- Exercise aim
Copy out the final stretch of the listing: the line that contains "The image size is (445, 416)." and all lines after it, exactly as they appear.

- Input data
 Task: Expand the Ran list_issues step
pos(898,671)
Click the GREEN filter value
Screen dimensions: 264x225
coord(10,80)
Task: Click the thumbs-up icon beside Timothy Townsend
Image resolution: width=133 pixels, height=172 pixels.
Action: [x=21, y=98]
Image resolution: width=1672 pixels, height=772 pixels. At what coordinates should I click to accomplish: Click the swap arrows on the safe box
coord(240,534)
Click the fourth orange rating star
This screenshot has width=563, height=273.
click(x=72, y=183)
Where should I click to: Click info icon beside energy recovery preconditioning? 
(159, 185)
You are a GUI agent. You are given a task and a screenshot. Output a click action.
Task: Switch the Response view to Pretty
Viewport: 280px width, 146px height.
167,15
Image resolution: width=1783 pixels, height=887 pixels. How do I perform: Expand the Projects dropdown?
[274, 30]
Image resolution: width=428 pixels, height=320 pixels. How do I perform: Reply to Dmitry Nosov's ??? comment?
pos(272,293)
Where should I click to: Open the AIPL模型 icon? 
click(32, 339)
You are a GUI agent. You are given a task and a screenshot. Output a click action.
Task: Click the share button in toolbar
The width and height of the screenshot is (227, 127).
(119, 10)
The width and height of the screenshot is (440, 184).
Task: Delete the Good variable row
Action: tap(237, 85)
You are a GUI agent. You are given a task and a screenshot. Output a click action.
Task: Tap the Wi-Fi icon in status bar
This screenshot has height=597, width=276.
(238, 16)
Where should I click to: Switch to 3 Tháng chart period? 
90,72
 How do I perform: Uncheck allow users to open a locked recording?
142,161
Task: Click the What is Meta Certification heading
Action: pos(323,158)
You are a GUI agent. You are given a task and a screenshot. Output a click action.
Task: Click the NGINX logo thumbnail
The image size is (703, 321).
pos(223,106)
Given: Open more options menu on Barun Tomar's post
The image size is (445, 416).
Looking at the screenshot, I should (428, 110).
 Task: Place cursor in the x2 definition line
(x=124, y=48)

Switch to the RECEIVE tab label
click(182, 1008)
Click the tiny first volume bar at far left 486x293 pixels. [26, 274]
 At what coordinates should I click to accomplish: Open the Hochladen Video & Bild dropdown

- Answer space
The image size is (445, 416).
Looking at the screenshot, I should (428, 110).
 Task: Place cursor in the x2 definition line
(x=124, y=48)

Switch to the RECEIVE tab label
click(182, 1008)
Click the tiny first volume bar at far left 486x293 pixels. [26, 274]
 At what coordinates should I click to accomplish: Open the Hochladen Video & Bild dropdown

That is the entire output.